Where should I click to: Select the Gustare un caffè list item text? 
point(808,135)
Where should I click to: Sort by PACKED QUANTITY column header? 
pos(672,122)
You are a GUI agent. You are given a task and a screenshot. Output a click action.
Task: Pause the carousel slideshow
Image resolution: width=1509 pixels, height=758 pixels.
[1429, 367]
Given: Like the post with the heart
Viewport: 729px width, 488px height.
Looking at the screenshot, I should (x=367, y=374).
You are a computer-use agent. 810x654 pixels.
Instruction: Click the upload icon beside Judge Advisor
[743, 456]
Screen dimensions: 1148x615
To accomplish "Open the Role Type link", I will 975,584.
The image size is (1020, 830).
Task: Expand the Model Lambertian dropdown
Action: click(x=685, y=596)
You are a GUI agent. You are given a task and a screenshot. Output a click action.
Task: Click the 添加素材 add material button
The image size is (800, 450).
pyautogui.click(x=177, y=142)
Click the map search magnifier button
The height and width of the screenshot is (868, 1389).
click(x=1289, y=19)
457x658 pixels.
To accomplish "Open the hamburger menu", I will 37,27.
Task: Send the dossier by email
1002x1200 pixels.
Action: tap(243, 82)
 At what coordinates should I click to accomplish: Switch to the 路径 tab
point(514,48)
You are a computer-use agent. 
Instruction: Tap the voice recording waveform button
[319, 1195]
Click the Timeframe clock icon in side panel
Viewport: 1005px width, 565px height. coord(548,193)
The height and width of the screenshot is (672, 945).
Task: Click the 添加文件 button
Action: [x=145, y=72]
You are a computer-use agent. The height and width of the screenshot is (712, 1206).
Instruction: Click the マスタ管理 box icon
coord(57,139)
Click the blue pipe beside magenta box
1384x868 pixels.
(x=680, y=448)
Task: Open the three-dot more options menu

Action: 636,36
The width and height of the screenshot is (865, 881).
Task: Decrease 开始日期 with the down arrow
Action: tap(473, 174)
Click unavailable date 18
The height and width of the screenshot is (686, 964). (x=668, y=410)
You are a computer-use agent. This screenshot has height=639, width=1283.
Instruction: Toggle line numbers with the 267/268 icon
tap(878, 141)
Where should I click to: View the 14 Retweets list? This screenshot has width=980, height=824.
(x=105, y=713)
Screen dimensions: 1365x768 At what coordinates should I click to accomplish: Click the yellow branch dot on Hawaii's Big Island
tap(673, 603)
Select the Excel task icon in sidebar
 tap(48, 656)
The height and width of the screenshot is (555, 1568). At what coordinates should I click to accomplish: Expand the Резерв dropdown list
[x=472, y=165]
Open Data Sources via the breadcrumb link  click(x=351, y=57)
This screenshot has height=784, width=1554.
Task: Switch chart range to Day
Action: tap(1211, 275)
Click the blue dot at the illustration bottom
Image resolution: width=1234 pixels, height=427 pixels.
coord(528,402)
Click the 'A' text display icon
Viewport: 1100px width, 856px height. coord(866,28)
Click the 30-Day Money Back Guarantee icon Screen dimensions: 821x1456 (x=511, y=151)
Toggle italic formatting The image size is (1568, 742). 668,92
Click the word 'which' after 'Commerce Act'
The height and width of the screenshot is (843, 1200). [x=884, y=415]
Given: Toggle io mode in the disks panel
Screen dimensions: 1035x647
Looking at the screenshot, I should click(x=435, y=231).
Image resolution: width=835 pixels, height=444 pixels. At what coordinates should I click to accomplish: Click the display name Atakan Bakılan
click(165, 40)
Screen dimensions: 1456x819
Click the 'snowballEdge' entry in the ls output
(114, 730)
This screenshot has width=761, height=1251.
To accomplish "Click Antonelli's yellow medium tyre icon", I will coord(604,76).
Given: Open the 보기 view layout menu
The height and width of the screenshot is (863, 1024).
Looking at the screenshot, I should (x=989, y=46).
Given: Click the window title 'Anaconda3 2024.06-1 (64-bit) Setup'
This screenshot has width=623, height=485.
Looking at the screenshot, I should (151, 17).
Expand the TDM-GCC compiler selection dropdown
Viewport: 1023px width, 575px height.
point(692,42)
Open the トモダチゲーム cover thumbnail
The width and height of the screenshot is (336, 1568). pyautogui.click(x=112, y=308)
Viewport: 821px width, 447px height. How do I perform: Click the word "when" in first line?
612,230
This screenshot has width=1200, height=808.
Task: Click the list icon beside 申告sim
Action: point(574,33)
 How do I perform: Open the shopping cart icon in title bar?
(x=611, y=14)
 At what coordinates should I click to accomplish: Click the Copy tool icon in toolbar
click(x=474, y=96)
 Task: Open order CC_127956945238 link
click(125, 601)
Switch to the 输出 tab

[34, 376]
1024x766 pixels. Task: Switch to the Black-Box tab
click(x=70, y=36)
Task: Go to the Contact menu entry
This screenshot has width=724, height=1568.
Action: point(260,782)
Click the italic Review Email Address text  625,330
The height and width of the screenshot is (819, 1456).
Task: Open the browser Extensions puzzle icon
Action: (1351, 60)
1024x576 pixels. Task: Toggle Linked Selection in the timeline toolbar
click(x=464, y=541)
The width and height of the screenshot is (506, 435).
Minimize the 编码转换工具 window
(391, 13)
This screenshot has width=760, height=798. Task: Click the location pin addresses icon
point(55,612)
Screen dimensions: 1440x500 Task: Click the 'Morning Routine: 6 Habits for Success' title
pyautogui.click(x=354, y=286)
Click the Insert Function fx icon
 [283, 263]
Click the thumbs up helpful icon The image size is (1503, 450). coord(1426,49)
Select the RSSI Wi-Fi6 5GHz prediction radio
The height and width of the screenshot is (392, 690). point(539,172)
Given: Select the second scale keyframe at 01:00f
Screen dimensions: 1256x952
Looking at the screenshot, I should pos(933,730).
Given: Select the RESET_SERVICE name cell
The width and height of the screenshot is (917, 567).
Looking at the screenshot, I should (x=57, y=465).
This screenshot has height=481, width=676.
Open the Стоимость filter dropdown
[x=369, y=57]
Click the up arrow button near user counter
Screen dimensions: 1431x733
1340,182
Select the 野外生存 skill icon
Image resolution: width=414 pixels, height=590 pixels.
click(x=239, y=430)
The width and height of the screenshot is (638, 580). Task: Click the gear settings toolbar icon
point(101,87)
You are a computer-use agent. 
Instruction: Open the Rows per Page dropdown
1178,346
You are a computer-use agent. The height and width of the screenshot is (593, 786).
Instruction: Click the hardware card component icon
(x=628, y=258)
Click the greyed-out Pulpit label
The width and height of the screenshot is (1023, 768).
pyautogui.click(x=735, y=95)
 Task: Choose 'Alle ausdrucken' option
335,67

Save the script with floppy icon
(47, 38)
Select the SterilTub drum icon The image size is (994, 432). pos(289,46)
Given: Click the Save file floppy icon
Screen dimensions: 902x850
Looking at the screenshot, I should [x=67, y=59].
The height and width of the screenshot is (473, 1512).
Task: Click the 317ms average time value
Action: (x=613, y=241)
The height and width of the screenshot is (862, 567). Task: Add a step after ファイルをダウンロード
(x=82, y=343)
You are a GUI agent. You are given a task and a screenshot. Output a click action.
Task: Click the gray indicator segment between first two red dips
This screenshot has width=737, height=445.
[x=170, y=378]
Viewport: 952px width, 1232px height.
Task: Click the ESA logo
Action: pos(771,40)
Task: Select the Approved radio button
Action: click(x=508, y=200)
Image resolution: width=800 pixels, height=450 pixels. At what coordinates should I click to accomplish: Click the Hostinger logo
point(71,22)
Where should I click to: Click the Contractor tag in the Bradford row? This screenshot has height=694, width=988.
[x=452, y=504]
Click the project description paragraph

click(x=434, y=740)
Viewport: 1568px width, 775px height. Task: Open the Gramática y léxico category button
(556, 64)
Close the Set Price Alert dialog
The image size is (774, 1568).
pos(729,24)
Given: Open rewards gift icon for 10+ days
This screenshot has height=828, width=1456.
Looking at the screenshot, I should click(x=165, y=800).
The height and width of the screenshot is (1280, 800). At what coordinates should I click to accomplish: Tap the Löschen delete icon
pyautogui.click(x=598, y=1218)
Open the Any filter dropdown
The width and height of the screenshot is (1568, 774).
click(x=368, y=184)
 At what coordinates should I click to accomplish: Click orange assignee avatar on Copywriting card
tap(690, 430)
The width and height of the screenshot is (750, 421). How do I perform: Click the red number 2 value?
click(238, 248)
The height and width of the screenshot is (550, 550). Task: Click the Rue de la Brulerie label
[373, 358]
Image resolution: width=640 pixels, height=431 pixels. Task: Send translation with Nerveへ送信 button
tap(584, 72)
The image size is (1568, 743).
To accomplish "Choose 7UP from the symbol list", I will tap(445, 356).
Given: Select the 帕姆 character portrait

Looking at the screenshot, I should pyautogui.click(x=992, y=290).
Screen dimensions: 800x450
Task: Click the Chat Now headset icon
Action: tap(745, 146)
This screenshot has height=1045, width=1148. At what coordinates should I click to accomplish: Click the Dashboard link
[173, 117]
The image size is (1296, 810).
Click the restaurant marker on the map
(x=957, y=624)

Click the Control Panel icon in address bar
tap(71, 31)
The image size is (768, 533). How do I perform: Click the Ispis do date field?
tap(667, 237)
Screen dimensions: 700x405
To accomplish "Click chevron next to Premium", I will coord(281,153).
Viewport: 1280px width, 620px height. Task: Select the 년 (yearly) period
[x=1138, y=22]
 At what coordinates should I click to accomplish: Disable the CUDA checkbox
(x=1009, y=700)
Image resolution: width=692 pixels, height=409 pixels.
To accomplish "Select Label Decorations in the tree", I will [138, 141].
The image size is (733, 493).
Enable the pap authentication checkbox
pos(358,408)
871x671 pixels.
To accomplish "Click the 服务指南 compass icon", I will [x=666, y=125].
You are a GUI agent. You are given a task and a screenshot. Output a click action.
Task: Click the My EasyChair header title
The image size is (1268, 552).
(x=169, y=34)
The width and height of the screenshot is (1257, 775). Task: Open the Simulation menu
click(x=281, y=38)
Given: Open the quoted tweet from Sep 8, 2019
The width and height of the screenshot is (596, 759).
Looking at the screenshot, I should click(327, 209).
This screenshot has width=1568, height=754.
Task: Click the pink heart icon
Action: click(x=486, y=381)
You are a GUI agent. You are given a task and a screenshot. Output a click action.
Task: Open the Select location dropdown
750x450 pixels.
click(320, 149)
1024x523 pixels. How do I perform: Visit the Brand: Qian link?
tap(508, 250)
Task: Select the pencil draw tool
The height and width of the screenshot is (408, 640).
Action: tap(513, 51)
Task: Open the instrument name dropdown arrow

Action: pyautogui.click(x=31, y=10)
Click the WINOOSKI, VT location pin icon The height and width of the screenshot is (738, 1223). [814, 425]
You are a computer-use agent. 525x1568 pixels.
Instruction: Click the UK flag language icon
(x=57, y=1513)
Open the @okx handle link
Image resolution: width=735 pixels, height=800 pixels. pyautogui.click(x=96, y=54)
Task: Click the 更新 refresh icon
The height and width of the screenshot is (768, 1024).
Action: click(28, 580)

▶ [What is needed]: Among the lines above, find those that contain the word "from" and copy them.

▶ [Answer to this problem]:
To accomplish "Choose 7UP from the symbol list", I will tap(445, 356).
Given: Open the quoted tweet from Sep 8, 2019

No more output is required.